Passage retenu
+++

Le dernier long métrage (à ce jour) de Pierre Etaix prend la forme d’un documentaire. De prime abord il y a de quoi être surpris. Tout semble opposer le genre documentaire à celui, dit comique, dans lequel œuvre Etaix. La restitution de la réalité paraît mal s’accorder avec la mécanique du gag qui présuppose une distorsion du réel. En y réfléchissant, le cheminement du cinéaste parait pourtant logique. On l’a vu, au fil du temps le comique d’Etaix glisse de plus en plus vers la férocité et la dénonciation des tares de la société moderne. En supprimant les gags (mais pas l’humour, nous le verrons), Etaix s’assure de ne pas parasiter son propos. Et si le film reste drôle, s’il semble très écrit, il le doit à la science de son montage.

+++

Données fournies
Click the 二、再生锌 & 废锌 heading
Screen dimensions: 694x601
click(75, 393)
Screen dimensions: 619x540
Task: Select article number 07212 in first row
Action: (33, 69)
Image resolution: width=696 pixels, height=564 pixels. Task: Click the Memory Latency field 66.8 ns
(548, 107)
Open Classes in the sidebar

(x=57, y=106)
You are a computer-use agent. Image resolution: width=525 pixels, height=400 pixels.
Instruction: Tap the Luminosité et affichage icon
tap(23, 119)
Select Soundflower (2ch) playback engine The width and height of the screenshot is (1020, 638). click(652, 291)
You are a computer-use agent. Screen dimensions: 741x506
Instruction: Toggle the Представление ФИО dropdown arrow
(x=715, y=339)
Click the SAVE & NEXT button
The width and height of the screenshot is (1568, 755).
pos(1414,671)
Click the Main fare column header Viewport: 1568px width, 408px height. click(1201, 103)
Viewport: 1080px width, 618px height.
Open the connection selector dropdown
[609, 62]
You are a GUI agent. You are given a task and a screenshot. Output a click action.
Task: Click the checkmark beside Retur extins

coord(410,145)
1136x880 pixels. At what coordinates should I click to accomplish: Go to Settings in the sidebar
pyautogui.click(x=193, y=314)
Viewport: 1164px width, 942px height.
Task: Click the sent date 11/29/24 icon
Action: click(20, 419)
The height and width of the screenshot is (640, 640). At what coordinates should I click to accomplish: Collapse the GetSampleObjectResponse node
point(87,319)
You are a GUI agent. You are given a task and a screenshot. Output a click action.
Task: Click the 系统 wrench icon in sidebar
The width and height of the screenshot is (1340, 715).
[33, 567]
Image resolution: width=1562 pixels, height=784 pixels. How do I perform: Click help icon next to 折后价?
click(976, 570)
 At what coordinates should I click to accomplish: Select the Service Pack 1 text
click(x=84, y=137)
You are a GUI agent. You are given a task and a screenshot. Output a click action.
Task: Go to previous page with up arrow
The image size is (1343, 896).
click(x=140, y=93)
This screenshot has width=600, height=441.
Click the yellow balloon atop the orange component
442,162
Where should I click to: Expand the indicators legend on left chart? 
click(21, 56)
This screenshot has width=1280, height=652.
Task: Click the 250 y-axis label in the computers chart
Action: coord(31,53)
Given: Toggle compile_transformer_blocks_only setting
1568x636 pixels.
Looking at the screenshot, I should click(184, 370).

+++

Objectif
Dans le passage sur le documentaire de Pierre Etaix, transcrivez le texte qui commence à « Le dernier long » et se termine à « de son montage. ».

Résultat ci-dessous
Le dernier long métrage (à ce jour) de Pierre Etaix prend la forme d’un documentaire. De prime abord il y a de quoi être surpris. Tout semble opposer le genre documentaire à celui, dit comique, dans lequel œuvre Etaix. La restitution de la réalité paraît mal s’accorder avec la mécanique du gag qui présuppose une distorsion du réel. En y réfléchissant, le cheminement du cinéaste parait pourtant logique. On l’a vu, au fil du temps le comique d’Etaix glisse de plus en plus vers la férocité et la dénonciation des tares de la société moderne. En supprimant les gags (mais pas l’humour, nous le verrons), Etaix s’assure de ne pas parasiter son propos. Et si le film reste drôle, s’il semble très écrit, il le doit à la science de son montage.